Give an exact copy of the line that has "Given: Click Update" and of every line below it, through the last, with nothing else.

^^^^^^^^^^^^^^^^

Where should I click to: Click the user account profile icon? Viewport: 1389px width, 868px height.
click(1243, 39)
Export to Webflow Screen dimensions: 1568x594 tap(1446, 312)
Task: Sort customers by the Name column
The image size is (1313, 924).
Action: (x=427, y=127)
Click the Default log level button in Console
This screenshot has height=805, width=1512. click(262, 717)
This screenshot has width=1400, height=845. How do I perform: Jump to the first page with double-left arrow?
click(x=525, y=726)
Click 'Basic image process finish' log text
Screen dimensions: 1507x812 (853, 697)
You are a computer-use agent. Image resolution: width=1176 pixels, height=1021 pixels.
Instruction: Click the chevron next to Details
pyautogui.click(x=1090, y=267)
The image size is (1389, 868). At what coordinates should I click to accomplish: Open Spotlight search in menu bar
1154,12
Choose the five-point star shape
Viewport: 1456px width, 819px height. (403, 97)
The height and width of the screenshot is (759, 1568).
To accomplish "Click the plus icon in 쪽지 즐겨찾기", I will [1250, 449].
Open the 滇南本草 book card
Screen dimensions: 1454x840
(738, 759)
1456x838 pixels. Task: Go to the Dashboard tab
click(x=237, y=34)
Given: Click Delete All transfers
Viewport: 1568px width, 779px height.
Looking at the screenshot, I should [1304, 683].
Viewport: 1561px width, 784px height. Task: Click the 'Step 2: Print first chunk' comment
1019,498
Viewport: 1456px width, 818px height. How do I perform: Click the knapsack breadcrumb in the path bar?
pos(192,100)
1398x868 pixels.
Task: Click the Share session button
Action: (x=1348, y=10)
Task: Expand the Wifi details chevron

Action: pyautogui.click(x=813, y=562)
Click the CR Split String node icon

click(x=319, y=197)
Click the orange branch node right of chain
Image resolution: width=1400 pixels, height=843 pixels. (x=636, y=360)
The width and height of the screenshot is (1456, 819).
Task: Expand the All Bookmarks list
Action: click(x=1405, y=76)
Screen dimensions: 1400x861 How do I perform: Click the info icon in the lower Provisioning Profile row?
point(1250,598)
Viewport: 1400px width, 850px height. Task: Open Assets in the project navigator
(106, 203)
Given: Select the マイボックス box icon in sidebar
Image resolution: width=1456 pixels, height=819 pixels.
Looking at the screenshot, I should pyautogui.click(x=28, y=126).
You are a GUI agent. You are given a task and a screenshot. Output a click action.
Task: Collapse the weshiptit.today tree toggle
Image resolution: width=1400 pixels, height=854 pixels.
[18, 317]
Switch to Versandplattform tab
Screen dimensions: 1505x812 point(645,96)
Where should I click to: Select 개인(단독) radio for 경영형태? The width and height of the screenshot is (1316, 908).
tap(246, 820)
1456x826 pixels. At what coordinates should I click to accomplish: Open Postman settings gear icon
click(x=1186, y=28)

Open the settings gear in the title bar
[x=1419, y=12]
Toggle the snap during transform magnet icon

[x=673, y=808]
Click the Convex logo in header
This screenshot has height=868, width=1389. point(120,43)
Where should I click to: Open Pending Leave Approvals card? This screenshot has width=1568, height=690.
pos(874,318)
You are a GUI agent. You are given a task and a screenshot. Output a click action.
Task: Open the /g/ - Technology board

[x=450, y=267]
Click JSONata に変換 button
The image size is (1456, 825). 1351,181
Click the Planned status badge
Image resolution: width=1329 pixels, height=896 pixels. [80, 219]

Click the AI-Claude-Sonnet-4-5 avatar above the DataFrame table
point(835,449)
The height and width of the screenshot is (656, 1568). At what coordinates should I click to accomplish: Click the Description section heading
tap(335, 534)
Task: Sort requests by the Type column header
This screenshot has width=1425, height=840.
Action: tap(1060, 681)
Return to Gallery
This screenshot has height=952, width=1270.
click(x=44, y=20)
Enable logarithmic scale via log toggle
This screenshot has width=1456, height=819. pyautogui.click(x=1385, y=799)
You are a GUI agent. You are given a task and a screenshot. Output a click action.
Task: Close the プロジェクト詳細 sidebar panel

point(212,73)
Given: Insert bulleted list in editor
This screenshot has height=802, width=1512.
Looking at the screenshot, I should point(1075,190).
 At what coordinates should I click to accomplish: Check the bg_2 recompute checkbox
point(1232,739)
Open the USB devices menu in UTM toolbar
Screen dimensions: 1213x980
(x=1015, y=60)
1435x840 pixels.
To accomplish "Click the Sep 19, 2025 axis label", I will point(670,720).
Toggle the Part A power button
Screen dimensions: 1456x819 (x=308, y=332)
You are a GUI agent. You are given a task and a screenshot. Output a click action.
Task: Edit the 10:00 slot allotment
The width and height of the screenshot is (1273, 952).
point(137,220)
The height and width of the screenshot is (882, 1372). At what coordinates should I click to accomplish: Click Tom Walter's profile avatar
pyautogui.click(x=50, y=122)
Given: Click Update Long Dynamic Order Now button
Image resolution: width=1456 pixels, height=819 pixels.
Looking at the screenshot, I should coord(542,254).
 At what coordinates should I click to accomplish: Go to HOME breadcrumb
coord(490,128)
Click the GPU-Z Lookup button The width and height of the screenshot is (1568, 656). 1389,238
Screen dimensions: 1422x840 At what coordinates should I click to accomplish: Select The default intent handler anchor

^^^^^^^^^^^^^^^^

Output for this exercise:
Given: Click Update Long Dynamic Order Now button
Image resolution: width=1456 pixels, height=819 pixels.
Looking at the screenshot, I should coord(542,254).
 At what coordinates should I click to accomplish: Go to HOME breadcrumb
coord(490,128)
Click the GPU-Z Lookup button The width and height of the screenshot is (1568, 656). 1389,238
Screen dimensions: 1422x840 At what coordinates should I click to accomplish: Select The default intent handler anchor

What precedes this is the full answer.